Elması elmas yapan, bilinen en sert taşlardan olması, saf karbon yani yandığında sadece karbondioksit salması ve çok rahat kesilip, çeşitli şekillerin firesiz verilebilmesi değildir. 
Geçmişte elmas alelade, her yerde bulunabilen bir taştı. Lüksemburg’ta 1880’li yıllarda De Beers firması parlak, sert ama firesiz işçilik yapılabilen elması stoklamaya başladı. Bir yandan da ülkenin en değerli pazarlama, iletişim dehaları ile işbirliğine girdi. 

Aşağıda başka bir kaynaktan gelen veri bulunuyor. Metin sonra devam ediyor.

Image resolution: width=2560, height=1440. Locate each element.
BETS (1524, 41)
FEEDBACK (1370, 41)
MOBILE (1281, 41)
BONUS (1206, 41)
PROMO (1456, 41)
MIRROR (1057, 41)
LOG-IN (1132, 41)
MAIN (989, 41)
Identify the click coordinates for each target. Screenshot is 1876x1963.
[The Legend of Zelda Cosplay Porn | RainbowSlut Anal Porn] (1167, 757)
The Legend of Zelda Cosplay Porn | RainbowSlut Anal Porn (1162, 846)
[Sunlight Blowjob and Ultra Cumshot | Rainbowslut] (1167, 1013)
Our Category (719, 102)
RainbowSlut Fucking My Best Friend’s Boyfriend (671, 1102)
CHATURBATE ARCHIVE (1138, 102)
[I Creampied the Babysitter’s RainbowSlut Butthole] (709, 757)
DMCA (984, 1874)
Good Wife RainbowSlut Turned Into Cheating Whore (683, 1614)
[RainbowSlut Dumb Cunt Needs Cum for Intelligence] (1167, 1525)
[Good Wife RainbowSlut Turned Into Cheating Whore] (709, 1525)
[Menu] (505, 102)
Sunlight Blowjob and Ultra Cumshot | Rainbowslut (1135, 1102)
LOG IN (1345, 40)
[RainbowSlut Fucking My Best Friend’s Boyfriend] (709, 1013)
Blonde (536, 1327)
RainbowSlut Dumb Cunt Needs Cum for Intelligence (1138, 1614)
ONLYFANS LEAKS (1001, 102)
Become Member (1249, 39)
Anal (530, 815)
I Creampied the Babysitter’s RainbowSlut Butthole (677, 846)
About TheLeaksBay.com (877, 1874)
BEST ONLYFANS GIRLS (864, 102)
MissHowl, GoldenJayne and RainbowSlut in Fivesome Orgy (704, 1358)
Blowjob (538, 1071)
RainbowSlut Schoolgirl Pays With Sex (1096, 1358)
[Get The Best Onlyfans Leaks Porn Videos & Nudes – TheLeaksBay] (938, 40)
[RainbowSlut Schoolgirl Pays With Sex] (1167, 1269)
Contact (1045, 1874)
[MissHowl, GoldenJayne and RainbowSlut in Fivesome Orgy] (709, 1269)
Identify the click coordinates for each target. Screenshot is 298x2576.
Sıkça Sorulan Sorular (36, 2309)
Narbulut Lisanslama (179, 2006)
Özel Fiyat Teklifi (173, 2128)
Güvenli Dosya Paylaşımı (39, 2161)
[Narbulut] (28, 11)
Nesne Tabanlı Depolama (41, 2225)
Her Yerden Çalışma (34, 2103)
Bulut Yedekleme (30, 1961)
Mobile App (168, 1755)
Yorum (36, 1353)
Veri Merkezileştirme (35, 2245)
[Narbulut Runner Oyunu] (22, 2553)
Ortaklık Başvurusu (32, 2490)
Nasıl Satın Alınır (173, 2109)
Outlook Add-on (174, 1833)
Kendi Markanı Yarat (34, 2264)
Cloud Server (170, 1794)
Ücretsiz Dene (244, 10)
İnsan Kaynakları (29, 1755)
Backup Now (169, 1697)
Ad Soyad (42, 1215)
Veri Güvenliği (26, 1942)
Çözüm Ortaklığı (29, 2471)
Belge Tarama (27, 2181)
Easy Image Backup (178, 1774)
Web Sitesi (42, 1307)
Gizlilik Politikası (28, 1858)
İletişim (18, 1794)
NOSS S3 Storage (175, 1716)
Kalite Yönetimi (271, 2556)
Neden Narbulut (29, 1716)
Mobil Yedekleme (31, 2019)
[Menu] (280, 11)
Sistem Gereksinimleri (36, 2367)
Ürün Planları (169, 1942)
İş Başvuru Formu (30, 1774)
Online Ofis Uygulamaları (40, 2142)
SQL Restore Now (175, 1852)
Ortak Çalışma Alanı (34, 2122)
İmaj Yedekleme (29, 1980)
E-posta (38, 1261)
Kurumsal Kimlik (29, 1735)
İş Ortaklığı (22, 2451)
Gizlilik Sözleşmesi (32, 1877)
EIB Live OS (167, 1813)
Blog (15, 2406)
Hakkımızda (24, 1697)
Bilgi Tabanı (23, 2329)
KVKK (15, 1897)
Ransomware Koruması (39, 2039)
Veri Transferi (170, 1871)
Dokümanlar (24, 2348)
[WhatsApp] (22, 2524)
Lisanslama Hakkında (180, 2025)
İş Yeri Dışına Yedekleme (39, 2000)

Öncelikle yapılaması gereken; Her yerde bulunabilen ve rahatlıkla işlenebilen parlak, saf karbon alaşım artık rahatlıkla bulunmamalıydı. Bu karar üzerine şirket elmasları piyasadan toplamaya ve stoklamaya başladı. Ardından da iyi bir pazarlama stratejisi ile kadınlar en sevdikleri taşın elmas olduğuna ikna edilmeli, erkekler de kadınlara en sevdiği taşı hediye etmesi için teşvik edilmeliydi. 
Çok geçmedi ki sıkıştırılmış karbon genç kızların rüyası oldu. Evliliklerde “tek taş” geleneği türedi. Geçmişte nişan törenlerinde yüzük takılmaz iken, yüzük geleneği başladı. 
De Beers firmasından önce sıradan bir taş olan elmasa artık paha biçilemiyordu.
Doları dolar yapan da küreselleşmedir. Bugünkü geldiği nokta da dolar dünyanın her yerinde geçer ama örneğin Rus rublesi, Çin yuanı ve diğer para birimleri sadece kendi ülkelerinde geçer. 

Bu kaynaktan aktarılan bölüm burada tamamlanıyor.